• Aim of the exercise:
Count the lines in the items below that contain the word "Click", and reply with that number alone.

○ ○ ○ ○

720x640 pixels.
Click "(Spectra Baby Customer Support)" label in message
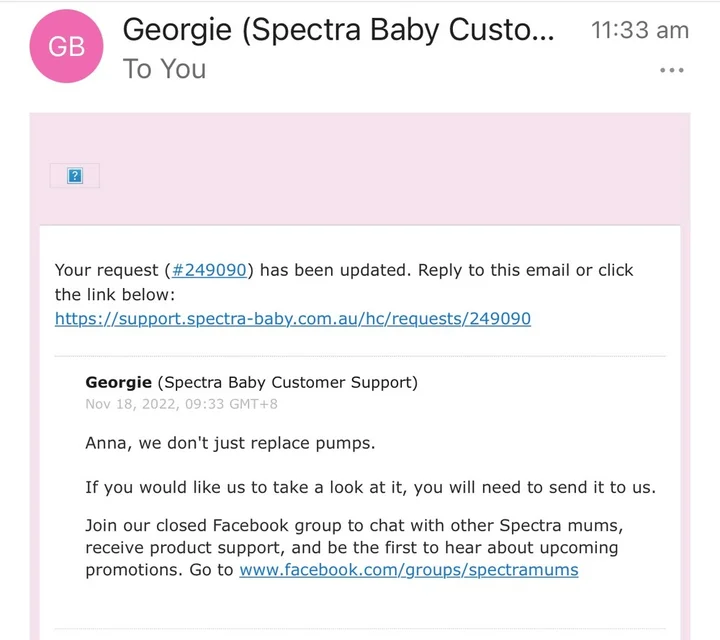tap(288, 382)
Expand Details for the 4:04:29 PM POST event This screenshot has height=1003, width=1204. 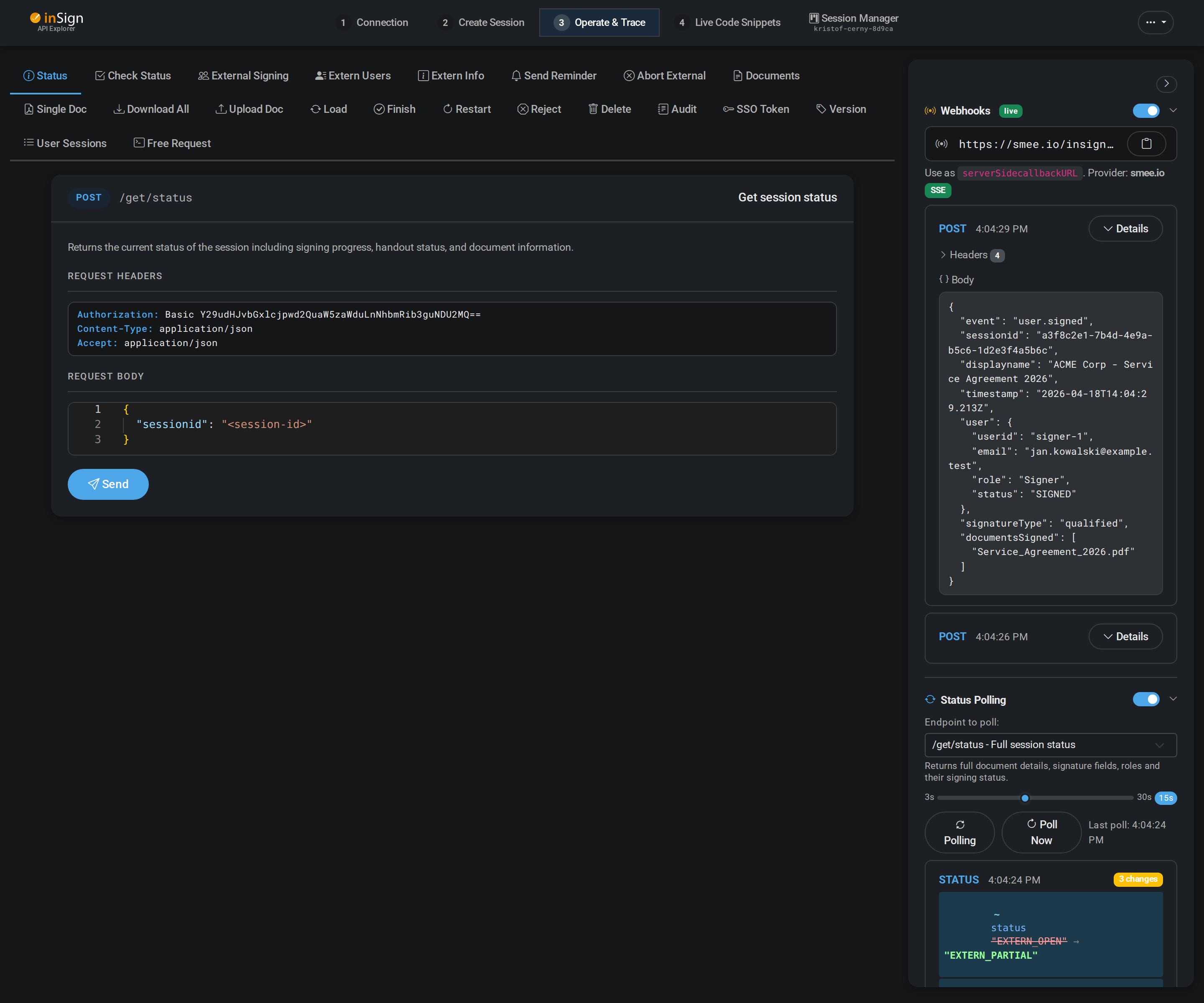tap(1125, 228)
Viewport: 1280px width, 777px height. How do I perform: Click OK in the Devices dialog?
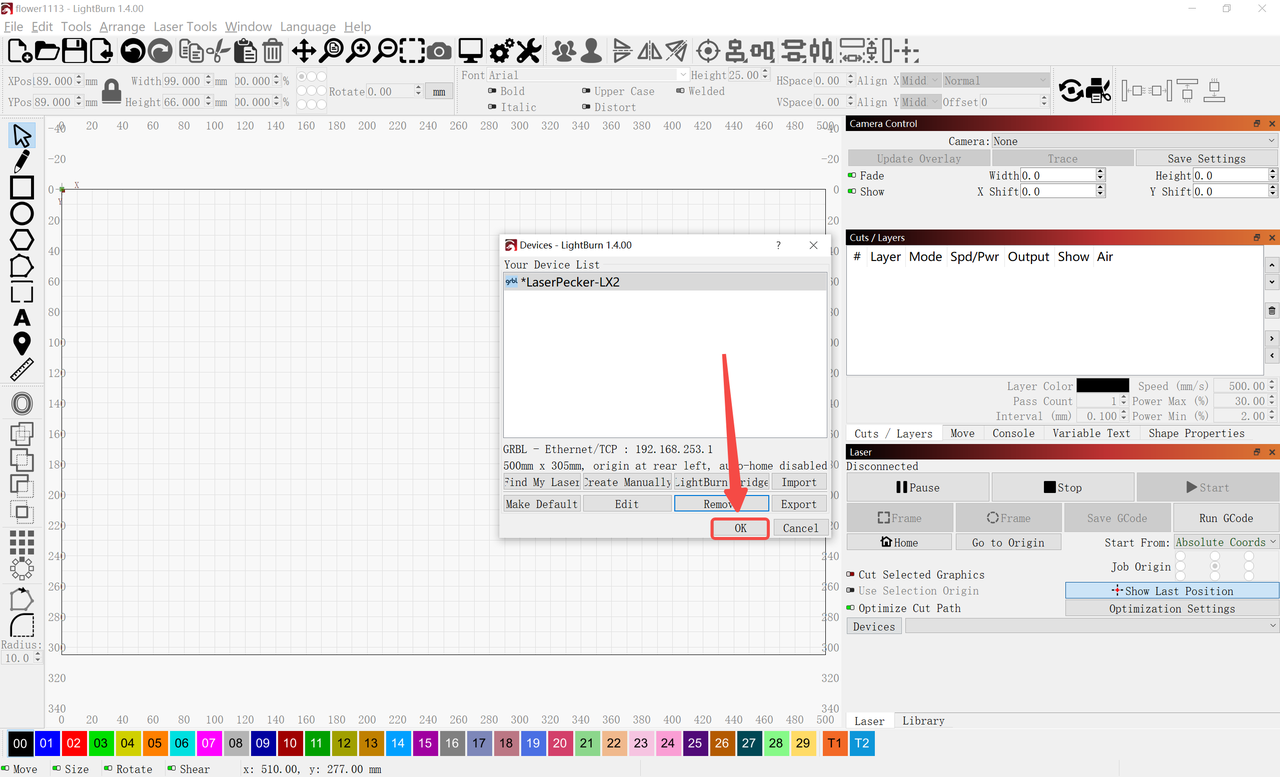[740, 528]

○ ○ ○ ○

• Written solution:
2